* _TASK PROMPT_: Could you quote every one of the records below word for word?

* _MATERIALS PROVIDED_:
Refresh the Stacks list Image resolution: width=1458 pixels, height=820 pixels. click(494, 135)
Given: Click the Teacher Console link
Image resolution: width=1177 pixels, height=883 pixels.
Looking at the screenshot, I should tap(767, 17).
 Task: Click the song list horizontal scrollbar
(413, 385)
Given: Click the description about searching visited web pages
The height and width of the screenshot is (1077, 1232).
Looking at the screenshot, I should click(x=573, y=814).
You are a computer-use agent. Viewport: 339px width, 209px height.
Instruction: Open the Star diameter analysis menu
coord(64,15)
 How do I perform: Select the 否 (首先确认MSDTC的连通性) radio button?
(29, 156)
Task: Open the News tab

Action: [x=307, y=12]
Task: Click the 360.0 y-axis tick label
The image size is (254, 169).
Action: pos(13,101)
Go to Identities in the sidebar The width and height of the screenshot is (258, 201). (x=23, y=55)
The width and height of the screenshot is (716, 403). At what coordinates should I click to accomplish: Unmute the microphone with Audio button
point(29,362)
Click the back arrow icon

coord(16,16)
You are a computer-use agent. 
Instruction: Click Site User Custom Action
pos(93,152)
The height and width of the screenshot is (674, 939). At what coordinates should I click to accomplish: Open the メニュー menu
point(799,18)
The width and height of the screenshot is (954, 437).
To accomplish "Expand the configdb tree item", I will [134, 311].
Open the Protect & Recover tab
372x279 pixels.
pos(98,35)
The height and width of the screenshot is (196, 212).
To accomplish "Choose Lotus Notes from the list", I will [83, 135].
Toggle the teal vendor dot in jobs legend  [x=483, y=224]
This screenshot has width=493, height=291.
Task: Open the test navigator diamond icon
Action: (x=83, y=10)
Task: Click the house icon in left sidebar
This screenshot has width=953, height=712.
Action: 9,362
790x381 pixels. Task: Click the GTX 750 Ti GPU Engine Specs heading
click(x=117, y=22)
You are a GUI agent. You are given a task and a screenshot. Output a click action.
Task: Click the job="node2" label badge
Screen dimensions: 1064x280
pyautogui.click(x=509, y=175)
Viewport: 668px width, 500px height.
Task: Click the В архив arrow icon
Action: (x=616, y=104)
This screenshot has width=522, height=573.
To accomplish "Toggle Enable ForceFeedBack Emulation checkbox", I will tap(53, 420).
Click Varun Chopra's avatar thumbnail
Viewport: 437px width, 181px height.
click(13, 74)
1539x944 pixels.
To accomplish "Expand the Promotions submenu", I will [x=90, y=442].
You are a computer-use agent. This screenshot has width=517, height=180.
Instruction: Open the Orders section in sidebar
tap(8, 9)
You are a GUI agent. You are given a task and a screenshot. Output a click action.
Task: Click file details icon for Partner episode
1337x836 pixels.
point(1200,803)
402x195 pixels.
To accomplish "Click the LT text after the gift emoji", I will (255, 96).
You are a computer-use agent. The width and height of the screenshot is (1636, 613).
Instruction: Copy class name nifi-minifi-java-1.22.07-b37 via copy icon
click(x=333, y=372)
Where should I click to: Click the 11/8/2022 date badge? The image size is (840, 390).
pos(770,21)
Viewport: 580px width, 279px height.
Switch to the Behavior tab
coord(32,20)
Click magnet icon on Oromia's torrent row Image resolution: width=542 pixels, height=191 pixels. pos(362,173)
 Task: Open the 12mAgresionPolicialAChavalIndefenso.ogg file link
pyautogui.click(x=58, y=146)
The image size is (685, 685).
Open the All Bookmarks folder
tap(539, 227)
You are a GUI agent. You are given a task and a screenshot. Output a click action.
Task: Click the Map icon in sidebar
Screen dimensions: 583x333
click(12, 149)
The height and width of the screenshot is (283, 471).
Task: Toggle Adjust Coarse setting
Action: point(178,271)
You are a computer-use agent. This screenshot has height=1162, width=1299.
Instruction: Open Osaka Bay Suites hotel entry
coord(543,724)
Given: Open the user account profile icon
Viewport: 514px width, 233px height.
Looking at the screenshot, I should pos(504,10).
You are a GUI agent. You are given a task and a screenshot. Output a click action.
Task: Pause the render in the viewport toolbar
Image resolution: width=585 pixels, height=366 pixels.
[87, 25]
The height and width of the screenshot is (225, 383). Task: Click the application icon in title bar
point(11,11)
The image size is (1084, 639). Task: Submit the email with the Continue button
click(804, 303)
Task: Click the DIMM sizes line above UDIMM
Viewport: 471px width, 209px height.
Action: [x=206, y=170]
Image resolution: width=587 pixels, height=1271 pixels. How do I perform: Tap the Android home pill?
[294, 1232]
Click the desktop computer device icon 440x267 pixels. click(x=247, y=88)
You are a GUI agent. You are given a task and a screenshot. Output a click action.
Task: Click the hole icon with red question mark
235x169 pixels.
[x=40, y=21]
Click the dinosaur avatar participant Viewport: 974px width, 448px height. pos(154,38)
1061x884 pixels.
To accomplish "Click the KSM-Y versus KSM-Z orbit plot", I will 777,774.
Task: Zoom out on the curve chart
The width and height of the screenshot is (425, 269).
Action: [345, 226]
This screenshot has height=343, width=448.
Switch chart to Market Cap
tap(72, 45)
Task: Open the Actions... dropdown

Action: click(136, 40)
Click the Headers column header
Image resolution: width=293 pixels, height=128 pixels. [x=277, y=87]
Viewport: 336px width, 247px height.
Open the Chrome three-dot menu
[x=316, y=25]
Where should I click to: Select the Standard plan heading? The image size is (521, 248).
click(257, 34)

* _ANSWER FOR THIS EXERCISE_:
Refresh the Stacks list Image resolution: width=1458 pixels, height=820 pixels. click(494, 135)
Given: Click the Teacher Console link
Image resolution: width=1177 pixels, height=883 pixels.
Looking at the screenshot, I should tap(767, 17).
 Task: Click the song list horizontal scrollbar
(413, 385)
Given: Click the description about searching visited web pages
The height and width of the screenshot is (1077, 1232).
Looking at the screenshot, I should click(x=573, y=814).
You are a computer-use agent. Viewport: 339px width, 209px height.
Instruction: Open the Star diameter analysis menu
coord(64,15)
 How do I perform: Select the 否 (首先确认MSDTC的连通性) radio button?
(29, 156)
Task: Open the News tab

Action: [x=307, y=12]
Task: Click the 360.0 y-axis tick label
The image size is (254, 169).
Action: pos(13,101)
Go to Identities in the sidebar The width and height of the screenshot is (258, 201). (x=23, y=55)
The width and height of the screenshot is (716, 403). At what coordinates should I click to accomplish: Unmute the microphone with Audio button
point(29,362)
Click the back arrow icon

coord(16,16)
You are a computer-use agent. 
Instruction: Click Site User Custom Action
pos(93,152)
The height and width of the screenshot is (674, 939). At what coordinates should I click to accomplish: Open the メニュー menu
point(799,18)
The width and height of the screenshot is (954, 437).
To accomplish "Expand the configdb tree item", I will [134, 311].
Open the Protect & Recover tab
372x279 pixels.
pos(98,35)
The height and width of the screenshot is (196, 212).
To accomplish "Choose Lotus Notes from the list", I will [83, 135].
Toggle the teal vendor dot in jobs legend  [x=483, y=224]
This screenshot has width=493, height=291.
Task: Open the test navigator diamond icon
Action: (x=83, y=10)
Task: Click the house icon in left sidebar
This screenshot has width=953, height=712.
Action: 9,362
790x381 pixels. Task: Click the GTX 750 Ti GPU Engine Specs heading
click(x=117, y=22)
You are a GUI agent. You are given a task and a screenshot. Output a click action.
Task: Click the job="node2" label badge
Screen dimensions: 1064x280
pyautogui.click(x=509, y=175)
Viewport: 668px width, 500px height.
Task: Click the В архив arrow icon
Action: (x=616, y=104)
This screenshot has width=522, height=573.
To accomplish "Toggle Enable ForceFeedBack Emulation checkbox", I will tap(53, 420).
Click Varun Chopra's avatar thumbnail
Viewport: 437px width, 181px height.
click(13, 74)
1539x944 pixels.
To accomplish "Expand the Promotions submenu", I will [x=90, y=442].
You are a computer-use agent. This screenshot has width=517, height=180.
Instruction: Open the Orders section in sidebar
tap(8, 9)
You are a GUI agent. You are given a task and a screenshot. Output a click action.
Task: Click file details icon for Partner episode
1337x836 pixels.
point(1200,803)
402x195 pixels.
To accomplish "Click the LT text after the gift emoji", I will (255, 96).
You are a computer-use agent. The width and height of the screenshot is (1636, 613).
Instruction: Copy class name nifi-minifi-java-1.22.07-b37 via copy icon
click(x=333, y=372)
Where should I click to: Click the 11/8/2022 date badge? The image size is (840, 390).
pos(770,21)
Viewport: 580px width, 279px height.
Switch to the Behavior tab
coord(32,20)
Click magnet icon on Oromia's torrent row Image resolution: width=542 pixels, height=191 pixels. pos(362,173)
 Task: Open the 12mAgresionPolicialAChavalIndefenso.ogg file link
pyautogui.click(x=58, y=146)
The image size is (685, 685).
Open the All Bookmarks folder
tap(539, 227)
You are a GUI agent. You are given a task and a screenshot. Output a click action.
Task: Click the Map icon in sidebar
Screen dimensions: 583x333
click(12, 149)
The height and width of the screenshot is (283, 471).
Task: Toggle Adjust Coarse setting
Action: point(178,271)
You are a computer-use agent. This screenshot has height=1162, width=1299.
Instruction: Open Osaka Bay Suites hotel entry
coord(543,724)
Given: Open the user account profile icon
Viewport: 514px width, 233px height.
Looking at the screenshot, I should pos(504,10).
You are a GUI agent. You are given a task and a screenshot. Output a click action.
Task: Pause the render in the viewport toolbar
Image resolution: width=585 pixels, height=366 pixels.
[87, 25]
The height and width of the screenshot is (225, 383). Task: Click the application icon in title bar
point(11,11)
The image size is (1084, 639). Task: Submit the email with the Continue button
click(804, 303)
Task: Click the DIMM sizes line above UDIMM
Viewport: 471px width, 209px height.
Action: [x=206, y=170]
Image resolution: width=587 pixels, height=1271 pixels. How do I perform: Tap the Android home pill?
[294, 1232]
Click the desktop computer device icon 440x267 pixels. click(x=247, y=88)
You are a GUI agent. You are given a task and a screenshot. Output a click action.
Task: Click the hole icon with red question mark
235x169 pixels.
[x=40, y=21]
Click the dinosaur avatar participant Viewport: 974px width, 448px height. pos(154,38)
1061x884 pixels.
To accomplish "Click the KSM-Y versus KSM-Z orbit plot", I will 777,774.
Task: Zoom out on the curve chart
The width and height of the screenshot is (425, 269).
Action: [345, 226]
This screenshot has height=343, width=448.
Switch chart to Market Cap
tap(72, 45)
Task: Open the Actions... dropdown

Action: click(136, 40)
Click the Headers column header
Image resolution: width=293 pixels, height=128 pixels. [x=277, y=87]
Viewport: 336px width, 247px height.
Open the Chrome three-dot menu
[x=316, y=25]
Where should I click to: Select the Standard plan heading? The image size is (521, 248).
click(257, 34)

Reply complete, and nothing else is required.